╔══

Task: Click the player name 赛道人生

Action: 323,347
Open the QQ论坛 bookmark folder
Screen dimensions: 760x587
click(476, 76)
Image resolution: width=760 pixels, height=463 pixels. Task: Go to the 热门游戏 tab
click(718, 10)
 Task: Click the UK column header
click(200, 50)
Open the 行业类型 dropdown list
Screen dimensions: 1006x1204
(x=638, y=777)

╚══
╔══

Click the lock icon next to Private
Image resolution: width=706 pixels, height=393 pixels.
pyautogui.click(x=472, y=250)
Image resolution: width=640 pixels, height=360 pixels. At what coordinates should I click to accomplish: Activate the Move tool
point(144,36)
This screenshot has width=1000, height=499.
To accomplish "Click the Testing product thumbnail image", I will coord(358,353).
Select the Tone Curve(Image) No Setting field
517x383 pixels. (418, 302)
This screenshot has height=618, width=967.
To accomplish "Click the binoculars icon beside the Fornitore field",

╚══
╔══

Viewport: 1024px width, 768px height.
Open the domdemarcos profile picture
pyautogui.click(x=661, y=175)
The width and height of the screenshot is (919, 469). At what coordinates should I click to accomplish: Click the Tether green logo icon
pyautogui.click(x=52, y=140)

╚══

* **EXERCISE GOAL**:
Only the lines above from the line with "This screenshot has width=1000, height=499." to the line with "the binoculars icon", those two lines included, should be reproduced exactly.

* **ANSWER SECTION**:
This screenshot has width=1000, height=499.
To accomplish "Click the Testing product thumbnail image", I will coord(358,353).
Select the Tone Curve(Image) No Setting field
517x383 pixels. (418, 302)
This screenshot has height=618, width=967.
To accomplish "Click the binoculars icon beside the Fornitore field",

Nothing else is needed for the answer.